Я не сомневаюсь, однако, что ему самому приходило в голову простое объяснение. Бумеранг.
____________________
2 сентября 95 г. Добавлю к этой записи: каждый из них — мать, отец, брат — в течение двадцати лет один раз видели Асю. Были, по очереди, в Израиле. А она приезжала прощаться с отцом. Приезжала трижды. Он угасает медленно.
Воспоминание о пепле
Страхи й можно классифицировать. По периодам. По длительности. По причинам возникновения.
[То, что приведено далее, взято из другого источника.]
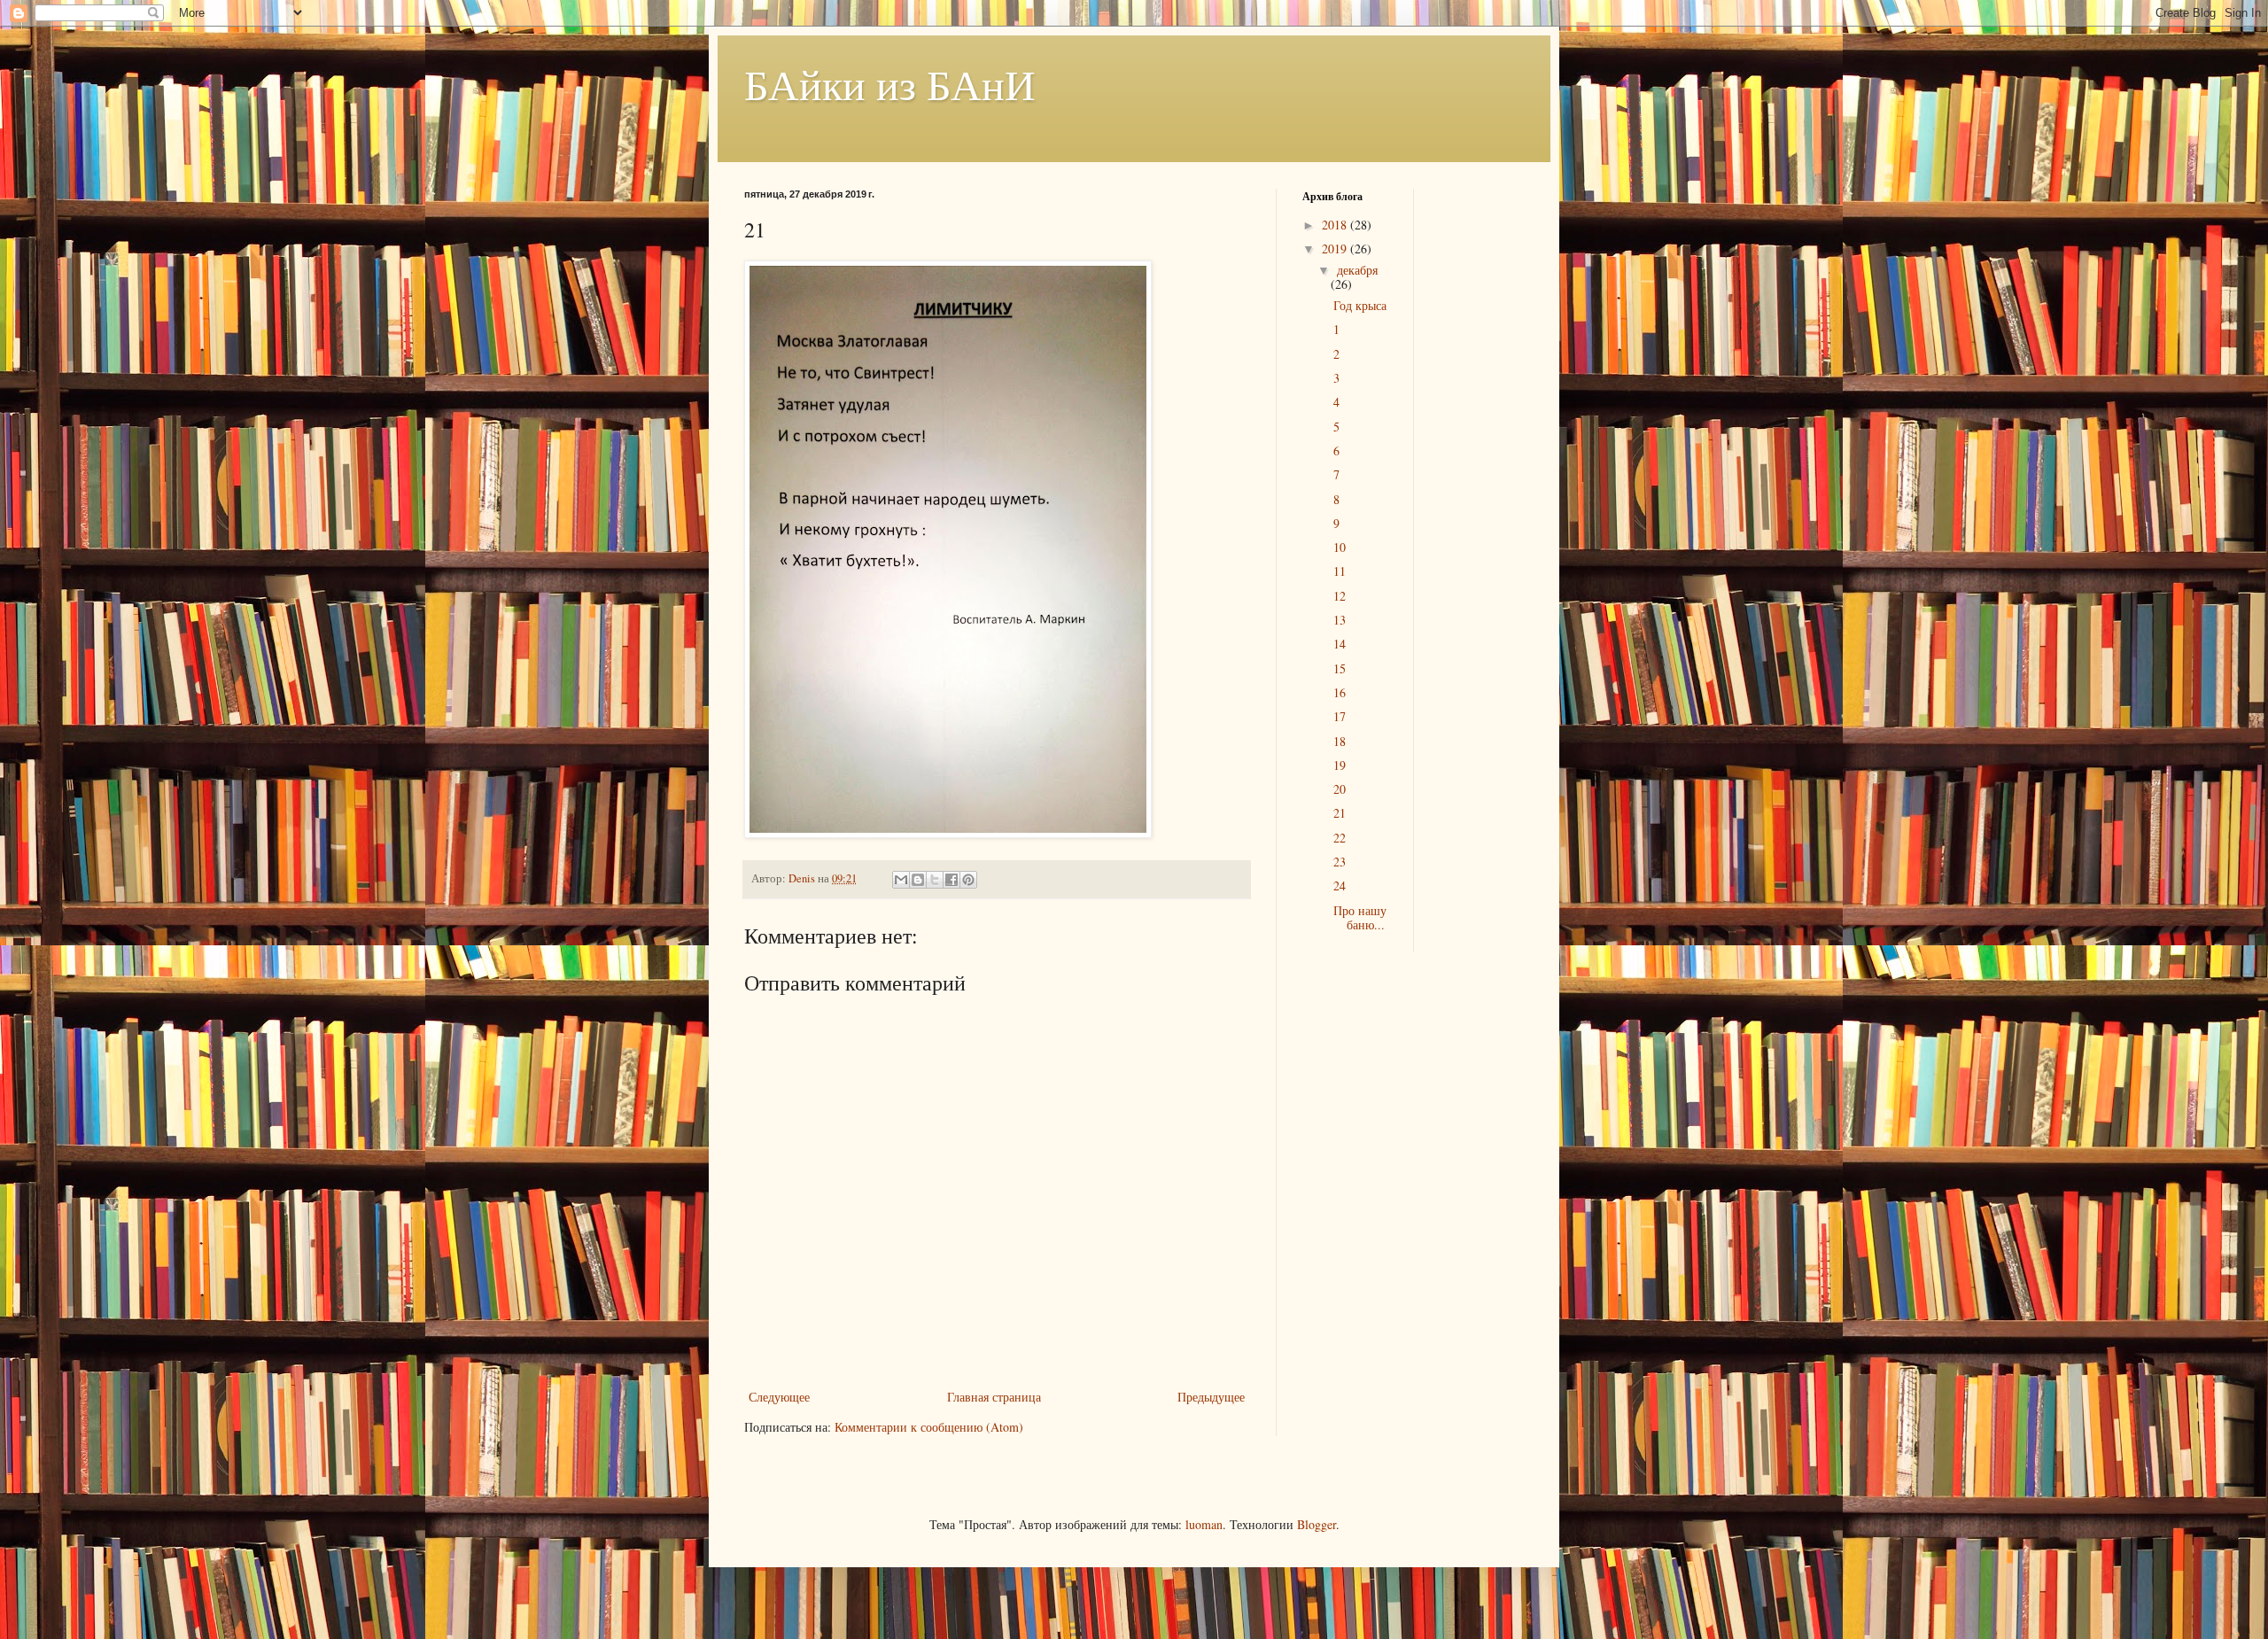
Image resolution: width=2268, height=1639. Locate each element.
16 (1339, 692)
По силе интенсивности страха, если можно так выразиться. (Я сознательно не стал обращаться к специальной литературе, чтобы мой дневник не напоминал записки студента-психиатра).
______________________
— На войне, как многие люди, я не испытывал страха.
— Когда же он появился?
— Сразу после войны…
Это, конечно, не так. й запамятовал: страх был и раньше. Только после фронта усилился.
______________________
Первая его встреча с энкаведистами — тоже во время войны (в эвакуации, после визита к врачу и посещения столовой). Встреча показалась сначала обыденной, а завершилась, в конце концов, трудовым лагерем, где й чуть не погиб. Но, рассказывая, й вспоминает не это.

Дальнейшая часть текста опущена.